Ohla! Ohla! Avant de me jeter des tomates, lisez-moi.

Pourquoi je déteste les sportifs? Parce qu'on les a toujours opposés à moi, nulle en sport, et ce dès la primaire! La primaire, lieu où les maitresses et maitres commencent à mettre en place des jeux de balle, du sport plus élaboré que "l'épervier part en chasse". Du coup, deux camps se forment: les "bons" en sport, et les quelques "nuls" (ou fainéants). Et les maîtresses mettent en avant les "bons", parce que c'est eux qui vont faire gagner leur équipe, et certainement pas pour leur qualité de cohésion du groupe qu'ils dirigent. Non, les "mauvais" sont mis à l'écart, choisis les derniers, surtout moi. Pourtant, j'étais bonne quand on voyait ma volonté, et le désavantage physique que je me trainais (j'avais un problème de coordination de mouvements, qui s'est estompé avec le temps, mais du coup, je n'arrivais pas à : courir pour attraper une balle, sauter pour attraper une balle, attraper une balle, courir vite, faire un mouvement avec le haut et un autre avec le bas...). Mais seuls les résultats comptaient, j'étais toujours considérée comme la cause de l'échec de mon équipe, du coup, les "bons" sportifs se moquaient de moi ou me détestaient. Ce qui a augmenté le harcèlement scolaire contre moi, avec les moqueries et les rires quand j'entrais sur le terrain.
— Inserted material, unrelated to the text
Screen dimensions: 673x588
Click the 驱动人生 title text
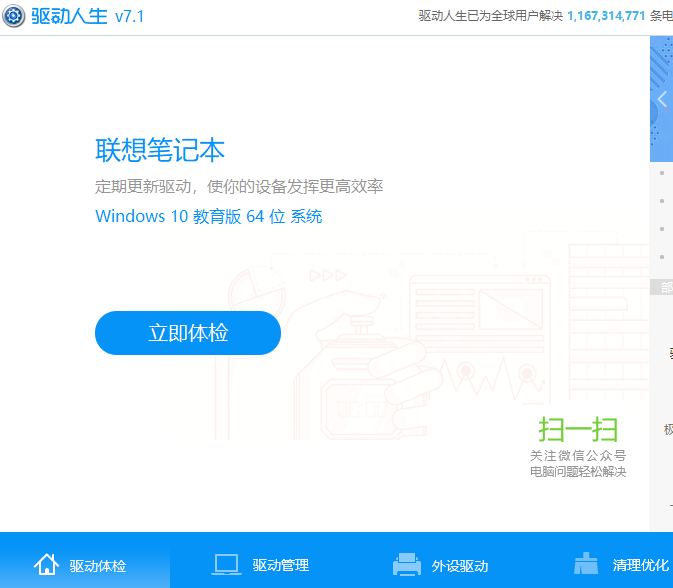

Et puis, dès la primaire, vu que je suis dans une région des stations de ski, les élèves qui faisaient du ski en compétition étaient favorisés: contrôles reportés ou plus faciles, pas de devoirs, on leur prenait les cours, on les en dispensait même... pendant les périodes de compétition. Ils étaient considérés comme des Dieux vivants! Et moi, comme une sous-merde, la danse ne comptant pas, pour eux, comme un sport.

Voilà pourquoi je déteste les sportifs, car quand je pense à eux, je repense aux sportifs qui se sont moqués de moi de l'école au lycée... Alors que peut-être certains sont sympas (j'adorerai parler "harcèlement scolaire" avec C. Lemaître!), mais le sport réveille en moi une souffrance immense.